Similar to the choice of porridge in the Goldilocks fairy tale, initiatives to support women in science need to hit the right spot.
“Mama Bear” initiatives run too cold, ignoring that there is a problem to be addressed. Rather, they buy into the idea of science as a gender-blind meritocracy where good women will always succeed. Subscribers to the “Mama Bear” philosophy usually have animosity to gender-driven programs. Even if they acknowledge the STEM gender gap, the response becomes buckle up, “lean in,” man up, and you will achieve success.
“Papa Bear” initiatives run too hot, advocating for quick fixes. In a rush to quiet the storm and sweep any unpleasantness under the rug, they hire or promote a woman or two as a token gesture of inclusion and progress. But the quota system of diversity ignores institutional barriers that create a glass ceiling. They won’t fix the systematic issues for why there are so few women at the higher rungs of STEM achievement.

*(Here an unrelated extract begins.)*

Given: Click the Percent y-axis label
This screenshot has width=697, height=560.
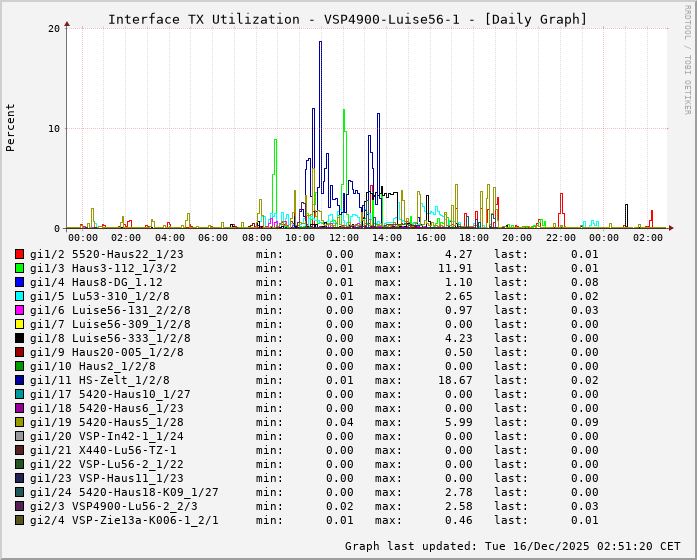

Both the “Mama Bear” and “Papa Bear” ideologies imagine solutions without challenging the institutional structures and cultures that often cause women to exit academia. But, as in the Goldilocks story, there is hope in “Baby Bear” initiatives. Around the globe and across institutions, we can find instructive examples that might help us achieve gender parity. So who is getting it just right?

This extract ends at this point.